I rated Lowe well enough to be an AB. Remember we were picking the likes of George Bridge above such players so theres no disputing a lot of bad decisions have been made by those last two coaches. Does a team like the ABs need a finicky winger who you have to adapt and change a lot of your style with to get benefit from? No, not really. But he still would have been a basic improvement on players like even Savea at the tail of his career, Bridge, and could even have converted into the answer of replacing Beauden at the back. Instead we persisted with NMS, Naholo, Havili, Reece, all players we would have cared even less about losing and all because Rieko had Lowe's number 11 jersey nailed down.


He was of course only 23 when he decided to leave, it was back in the beggining of the period they had started retaining players (from 2018 onwards I think, they came out saying theyre going to be more aggressive at some point). So he might, all of them, only just missed out.


The main point that Ed made is that situations like Lowe's, Aki's, JGP's, aren't going to happen in future. That's a bit of a "NZ" only problem, because those players need to reach such a high standard to be chosen by the All Blacks, were as a country like Ireland wants them a lot earlier like that. This is basically the 'ready in 3 years' concept Ireland relied on, versus the '5 years and they've left' concept' were that player is now ready to be chosen by the All Blacks (given a contract to play Super, ala SBW, and hopefully Manu).


The 'mercenary' thing that will take longer to expire, and which I was referring to, is the grandparents rule.
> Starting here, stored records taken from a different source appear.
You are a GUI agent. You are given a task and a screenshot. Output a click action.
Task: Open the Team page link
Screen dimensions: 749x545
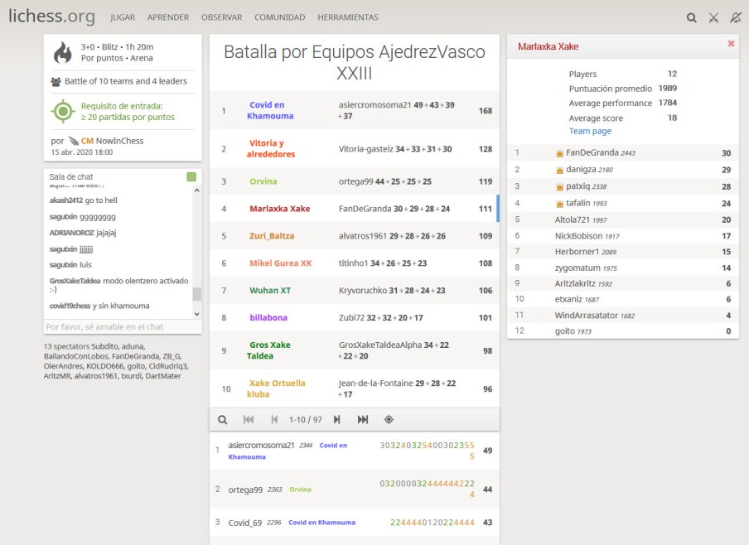[x=590, y=131]
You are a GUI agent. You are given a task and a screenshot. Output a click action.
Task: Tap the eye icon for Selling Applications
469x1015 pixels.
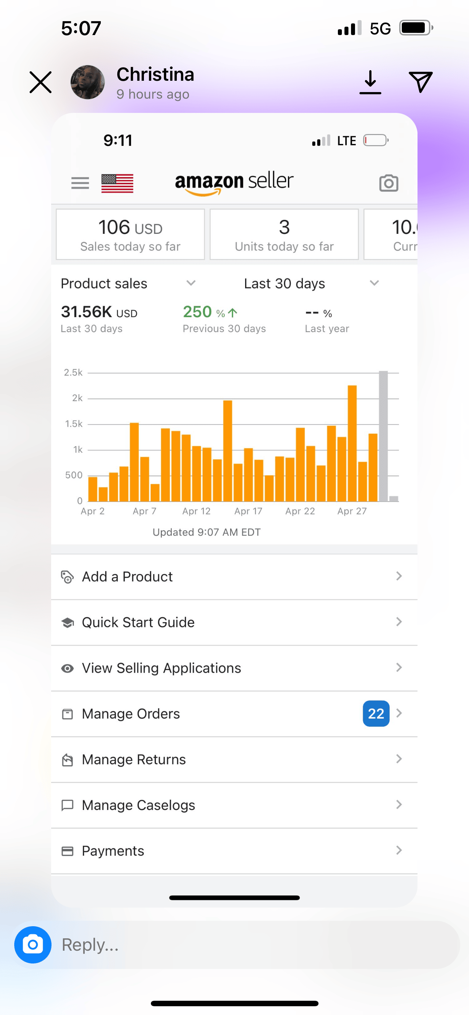click(67, 668)
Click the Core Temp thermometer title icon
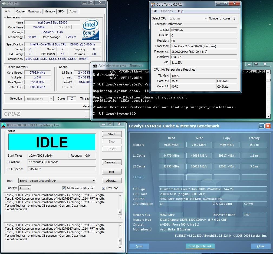Screen dimensions: 273x254 (x=153, y=5)
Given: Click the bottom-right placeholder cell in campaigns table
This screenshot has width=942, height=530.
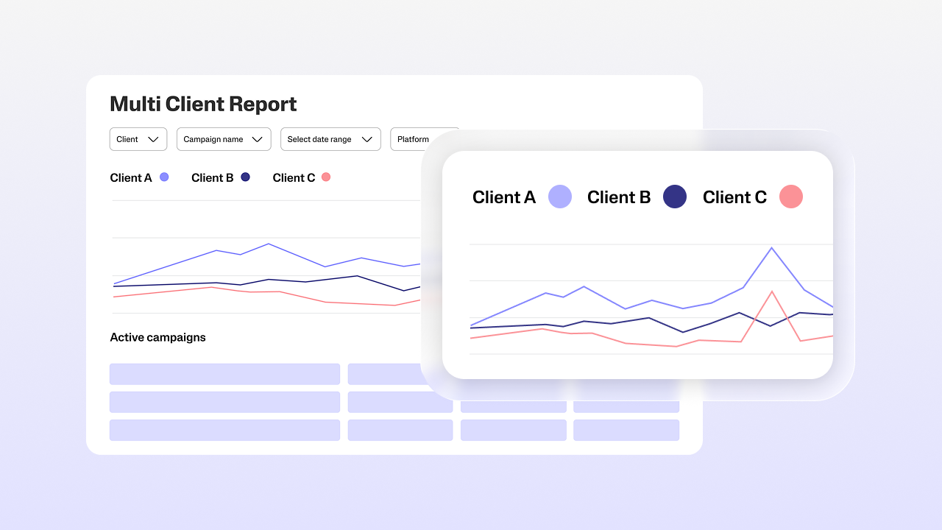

The new kids coming through now aren't going to have as many gp born overseas, so the amount of players that can leave with a prospect of International rugby offer are going to drop dramatically at some point. All these kiwi fellas playing for a PI, is going to stop sadly.


The new era problem that will replace those old concerns is now French and Japanese clubs (doing the same as NRL teams have done for decades by) picking kids out of school. The problem here is not so much a national identity one, than it is a farm system where 9 in 10 players are left with nothing. A stunted education and no support in a foreign country (well they'll get kicked out of those countries were they don't in Australia).


It's the same sort of situation were NZ would be the big guy, but there weren't many downsides with it. The only one I can think was brought up but a poster on this site, I can't recall who it was, but he seemed to know a lot of kids coming from the Islands weren't really given the capability to fly back home during school xms holidays etc. That is probably something that should be fixed by the union. Otherwise getting someone like Fakatava over here for his last year of school definitely results in NZ being able to pick the cherries off the top but it also allows that player to develop and be able to represent Tonga and under age and possibly even later in his career. Where as a kid being taken from NZ is arguably going to be worse off in every respect other than perhaps money. Not going to develop as a person, not going to develop as a player as much, so I have a lotof sympathy for NZs case that I don't include them in that group but I certainly see where you're coming from and it encourages other countries to think they can do the same while not realising they're making a much worse experience/situation.